Add the fact that you need to stay hydrated very well and that cold water will make your body pull blood into the torso. This, in turn, makes your bladder work overtime. Being perfectly still most of the time during ascent and the nice bubbly noises all around you adds extra fun!
Well someone could call 'spelunking' 'spelunkery'.
Oh an according to that James Tabor dude, serious cavers hate the term 'spelunking'; personally I love it but ten again I rarely go diving into moist caves.
Admit nothing. Deny Everything. Make Counter-accusations.
Not to be confused with the Vin Dieseling effect, characterized as a downward pressure on movie quality due to actor selection -- "Pitch Black" not withstanding. :-)
It must have been something you assimilated. . . .
3d for this, 3d for that, really , we need 3d like we need a third nipple...useless, especially for something like a documentary....
I tend to think hollywood just makes all these movies on purpose to waste money when we have a real problem with
our planet (oil spill) that could use all the help we can give....seems pointless to go to the movies when our planet is dying, and we are doing almost nothing for it...
159 comments, as of this writing, and not a *single* Colossal Cave reference? Narry an XYZZY to be found anywhere here? And you call yourselves geeks and nerds. Why, back in my day....now get off my lawn!
That said, I did a little bit, a very little bit, of cave diving in Hawaii, and while you have to trust your equipment completely when underwater, there was always (to me) the comfort that "escape" is just going straight up. In a cave, you don't even have that. It was quite unnerving and, while I'll always say I had a good time, I was glad when I was back on the surface, climbing into the boat.
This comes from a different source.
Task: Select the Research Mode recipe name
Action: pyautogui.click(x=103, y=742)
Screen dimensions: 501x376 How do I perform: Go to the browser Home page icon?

Deep diving is extremely dangerous and requires exotic blends of gases that vary with depth range. The deepest ocean dive that has ever been recorded was in 1988 to a depth of 534 meters. It was done in the Mediterranean by a team of divers from COMEX using a mixture of Hydrogen, Helium, and Oxygen. The gas mixture must balance the physiological effects of each gas component in terms of narcosis and metabolic needs. All gases, even "inert" ones have effects on the nervous system. The physical nature of these effects is largely unknown, but they likely stem from the differing solubility of each component in various parts of the body. There is some literature that makes the case that the narcotic effect of a gas depends on its lipid solubility with the suspected mechanism being that the dissolved gas molecules lodge in cell membranes and change their physical properties affecting neuro-transmission. The deepest "chamber dive" was to 701 meters which took 43 days to perform the decompression. You get more into at http://en.wikipedia.org/wiki/Saturation_diving and http://www.techdiver.ws/exotic_gases.shtml It is possible (likely?) that these records have been surpassed by the military, but as far as we know it is physically impossible for a diver to survive at the depth of Deepwater Horizon rig, let alone do useful work.